On 2/26/07, neongrau __ [email protected] wrote:

hi all!

after hours of trying to find contents with german umlauts i stumbled
upon a post where someone said ferret won’t work with utf-8 on
windows???

is that really true?

do i really have to iconv everything to iso-8859-15 before indexing and
do the same with the query to get it working?

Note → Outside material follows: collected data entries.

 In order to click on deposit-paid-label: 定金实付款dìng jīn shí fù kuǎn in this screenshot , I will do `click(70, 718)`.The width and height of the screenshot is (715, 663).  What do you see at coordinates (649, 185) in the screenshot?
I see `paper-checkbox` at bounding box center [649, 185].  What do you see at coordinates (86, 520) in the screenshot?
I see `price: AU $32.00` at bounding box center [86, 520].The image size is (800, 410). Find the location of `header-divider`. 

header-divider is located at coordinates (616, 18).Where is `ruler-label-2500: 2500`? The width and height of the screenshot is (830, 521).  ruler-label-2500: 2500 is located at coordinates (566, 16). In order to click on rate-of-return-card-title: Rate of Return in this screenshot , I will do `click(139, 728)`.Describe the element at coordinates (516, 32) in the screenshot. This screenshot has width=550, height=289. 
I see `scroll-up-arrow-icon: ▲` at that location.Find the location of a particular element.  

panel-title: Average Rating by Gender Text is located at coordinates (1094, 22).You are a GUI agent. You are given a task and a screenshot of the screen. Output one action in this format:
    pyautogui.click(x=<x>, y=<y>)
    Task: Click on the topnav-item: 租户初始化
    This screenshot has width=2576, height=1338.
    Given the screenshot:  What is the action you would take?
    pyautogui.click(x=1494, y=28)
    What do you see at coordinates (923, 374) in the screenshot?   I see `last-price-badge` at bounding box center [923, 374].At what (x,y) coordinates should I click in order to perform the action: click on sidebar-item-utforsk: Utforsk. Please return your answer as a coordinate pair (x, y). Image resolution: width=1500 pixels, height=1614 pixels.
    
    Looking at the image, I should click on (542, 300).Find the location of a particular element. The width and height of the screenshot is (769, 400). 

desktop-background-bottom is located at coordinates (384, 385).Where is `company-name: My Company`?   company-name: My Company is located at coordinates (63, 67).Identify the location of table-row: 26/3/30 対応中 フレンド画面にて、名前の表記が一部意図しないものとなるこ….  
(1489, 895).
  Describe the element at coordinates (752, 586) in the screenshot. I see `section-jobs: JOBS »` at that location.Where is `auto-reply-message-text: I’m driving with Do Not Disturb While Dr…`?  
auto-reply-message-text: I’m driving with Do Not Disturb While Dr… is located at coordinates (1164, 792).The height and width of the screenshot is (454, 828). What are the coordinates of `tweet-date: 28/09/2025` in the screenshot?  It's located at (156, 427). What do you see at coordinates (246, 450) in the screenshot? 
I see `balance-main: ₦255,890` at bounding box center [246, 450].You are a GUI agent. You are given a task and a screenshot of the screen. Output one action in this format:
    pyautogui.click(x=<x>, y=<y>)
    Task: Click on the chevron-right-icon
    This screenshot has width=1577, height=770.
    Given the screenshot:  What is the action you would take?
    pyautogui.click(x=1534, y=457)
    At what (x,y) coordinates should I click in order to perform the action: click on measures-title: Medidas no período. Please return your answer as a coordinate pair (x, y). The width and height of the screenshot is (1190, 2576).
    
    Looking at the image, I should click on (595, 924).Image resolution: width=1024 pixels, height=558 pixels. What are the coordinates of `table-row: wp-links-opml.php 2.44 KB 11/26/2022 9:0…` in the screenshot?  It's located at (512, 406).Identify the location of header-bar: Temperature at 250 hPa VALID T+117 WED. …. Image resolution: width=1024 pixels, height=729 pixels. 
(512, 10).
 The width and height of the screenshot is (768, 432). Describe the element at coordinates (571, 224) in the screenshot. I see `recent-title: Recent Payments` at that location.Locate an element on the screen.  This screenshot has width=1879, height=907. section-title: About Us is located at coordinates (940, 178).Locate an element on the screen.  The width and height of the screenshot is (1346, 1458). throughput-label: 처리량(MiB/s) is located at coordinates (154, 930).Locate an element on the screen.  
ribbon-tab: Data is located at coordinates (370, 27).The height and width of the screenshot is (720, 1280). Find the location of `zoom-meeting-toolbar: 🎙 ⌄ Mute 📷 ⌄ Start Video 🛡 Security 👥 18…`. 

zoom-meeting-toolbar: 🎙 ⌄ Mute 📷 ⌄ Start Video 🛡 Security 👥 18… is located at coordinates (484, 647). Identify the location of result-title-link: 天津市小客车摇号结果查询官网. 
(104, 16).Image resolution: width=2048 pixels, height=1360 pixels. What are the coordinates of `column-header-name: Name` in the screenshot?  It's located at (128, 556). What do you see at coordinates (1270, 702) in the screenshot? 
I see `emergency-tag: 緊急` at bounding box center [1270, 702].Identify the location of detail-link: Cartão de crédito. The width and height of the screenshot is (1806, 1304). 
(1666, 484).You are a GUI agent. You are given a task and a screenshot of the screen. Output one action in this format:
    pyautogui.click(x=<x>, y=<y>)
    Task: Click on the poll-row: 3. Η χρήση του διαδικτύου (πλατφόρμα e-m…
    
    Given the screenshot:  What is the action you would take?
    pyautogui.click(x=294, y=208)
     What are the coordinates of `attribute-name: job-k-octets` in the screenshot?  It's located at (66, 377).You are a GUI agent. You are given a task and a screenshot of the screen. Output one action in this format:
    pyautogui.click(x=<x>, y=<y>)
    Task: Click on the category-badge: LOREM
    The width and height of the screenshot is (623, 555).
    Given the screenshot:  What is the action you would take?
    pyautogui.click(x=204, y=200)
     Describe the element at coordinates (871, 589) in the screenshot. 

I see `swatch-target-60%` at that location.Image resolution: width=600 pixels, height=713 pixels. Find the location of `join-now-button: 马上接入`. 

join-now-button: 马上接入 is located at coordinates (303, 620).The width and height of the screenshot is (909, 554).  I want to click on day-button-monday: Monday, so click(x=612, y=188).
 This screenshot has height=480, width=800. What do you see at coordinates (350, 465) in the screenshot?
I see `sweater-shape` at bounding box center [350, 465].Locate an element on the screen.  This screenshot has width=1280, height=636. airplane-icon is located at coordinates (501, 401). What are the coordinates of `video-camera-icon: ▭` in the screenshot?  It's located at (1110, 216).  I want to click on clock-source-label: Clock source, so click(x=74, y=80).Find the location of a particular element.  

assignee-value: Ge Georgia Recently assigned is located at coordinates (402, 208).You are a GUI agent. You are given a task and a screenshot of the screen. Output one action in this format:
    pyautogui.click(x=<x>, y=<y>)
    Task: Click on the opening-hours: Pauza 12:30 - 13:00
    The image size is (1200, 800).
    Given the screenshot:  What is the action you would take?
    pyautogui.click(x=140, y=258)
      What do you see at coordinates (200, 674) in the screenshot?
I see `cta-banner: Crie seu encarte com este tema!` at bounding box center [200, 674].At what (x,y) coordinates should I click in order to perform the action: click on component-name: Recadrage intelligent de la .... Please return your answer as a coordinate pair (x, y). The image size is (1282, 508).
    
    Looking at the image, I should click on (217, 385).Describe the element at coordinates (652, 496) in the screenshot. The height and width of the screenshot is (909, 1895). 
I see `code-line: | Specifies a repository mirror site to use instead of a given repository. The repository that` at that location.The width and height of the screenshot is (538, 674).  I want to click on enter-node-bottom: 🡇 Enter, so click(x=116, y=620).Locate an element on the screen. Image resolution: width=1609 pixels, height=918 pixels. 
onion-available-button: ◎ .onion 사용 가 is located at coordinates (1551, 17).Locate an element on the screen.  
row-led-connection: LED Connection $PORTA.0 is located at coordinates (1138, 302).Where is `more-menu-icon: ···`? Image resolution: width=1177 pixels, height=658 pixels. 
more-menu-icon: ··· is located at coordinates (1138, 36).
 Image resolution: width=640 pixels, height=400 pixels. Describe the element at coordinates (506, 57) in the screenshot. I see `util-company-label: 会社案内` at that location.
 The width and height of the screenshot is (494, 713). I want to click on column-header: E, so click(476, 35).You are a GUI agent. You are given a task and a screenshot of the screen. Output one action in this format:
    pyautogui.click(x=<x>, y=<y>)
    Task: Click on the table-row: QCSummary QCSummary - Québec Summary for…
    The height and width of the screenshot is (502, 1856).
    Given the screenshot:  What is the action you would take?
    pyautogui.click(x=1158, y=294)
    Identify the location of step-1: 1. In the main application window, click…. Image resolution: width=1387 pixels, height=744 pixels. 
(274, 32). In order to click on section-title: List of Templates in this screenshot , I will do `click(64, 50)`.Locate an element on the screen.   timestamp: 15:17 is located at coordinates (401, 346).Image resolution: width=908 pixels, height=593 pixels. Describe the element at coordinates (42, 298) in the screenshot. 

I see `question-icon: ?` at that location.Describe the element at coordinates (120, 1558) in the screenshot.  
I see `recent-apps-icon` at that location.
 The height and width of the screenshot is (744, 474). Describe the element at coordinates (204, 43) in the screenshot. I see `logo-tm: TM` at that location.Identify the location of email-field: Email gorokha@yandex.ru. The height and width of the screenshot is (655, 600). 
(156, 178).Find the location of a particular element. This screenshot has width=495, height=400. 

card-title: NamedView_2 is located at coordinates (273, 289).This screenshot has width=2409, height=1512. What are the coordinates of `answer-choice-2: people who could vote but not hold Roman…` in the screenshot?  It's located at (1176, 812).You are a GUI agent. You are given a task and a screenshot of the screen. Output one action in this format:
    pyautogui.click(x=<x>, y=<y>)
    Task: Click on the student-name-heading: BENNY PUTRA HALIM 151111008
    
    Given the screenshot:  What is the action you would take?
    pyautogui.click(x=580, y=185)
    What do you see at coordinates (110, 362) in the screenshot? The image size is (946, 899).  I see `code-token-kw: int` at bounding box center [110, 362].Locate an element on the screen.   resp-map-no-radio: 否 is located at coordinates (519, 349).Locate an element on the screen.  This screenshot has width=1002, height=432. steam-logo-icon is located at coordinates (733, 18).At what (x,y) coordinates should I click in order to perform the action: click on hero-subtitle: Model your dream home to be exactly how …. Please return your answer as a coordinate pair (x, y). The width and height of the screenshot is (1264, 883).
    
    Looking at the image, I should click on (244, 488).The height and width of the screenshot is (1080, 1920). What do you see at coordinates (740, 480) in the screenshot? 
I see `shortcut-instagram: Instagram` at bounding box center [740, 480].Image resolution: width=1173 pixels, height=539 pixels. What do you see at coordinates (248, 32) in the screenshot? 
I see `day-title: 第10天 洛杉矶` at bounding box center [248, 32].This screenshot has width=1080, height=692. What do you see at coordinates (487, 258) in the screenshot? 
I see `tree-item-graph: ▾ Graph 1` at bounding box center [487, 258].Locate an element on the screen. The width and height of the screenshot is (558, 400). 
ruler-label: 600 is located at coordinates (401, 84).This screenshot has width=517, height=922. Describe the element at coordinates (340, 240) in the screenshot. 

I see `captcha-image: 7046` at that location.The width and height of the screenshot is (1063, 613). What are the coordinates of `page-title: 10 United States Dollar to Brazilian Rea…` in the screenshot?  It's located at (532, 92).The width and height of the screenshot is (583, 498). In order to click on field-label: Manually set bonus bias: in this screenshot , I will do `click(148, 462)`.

The StandardAnalyzer uses your current locale settings to determine
what a letter is when tokenizing your data. As far as I was able to
determine, Windows doesn’t have support for UTF-8 locales in C and the
win32 libraries. (I’d love for someone to correct me on thise). What
you can do is write a custom analyzer and UTF-8 should be fine. There
has been plenty of discussion on creating your own analyzer in the
past:

http://www.ruby-forum.com/search?query=ferret+analyzer&submit=Search

You can also look in the unit tests.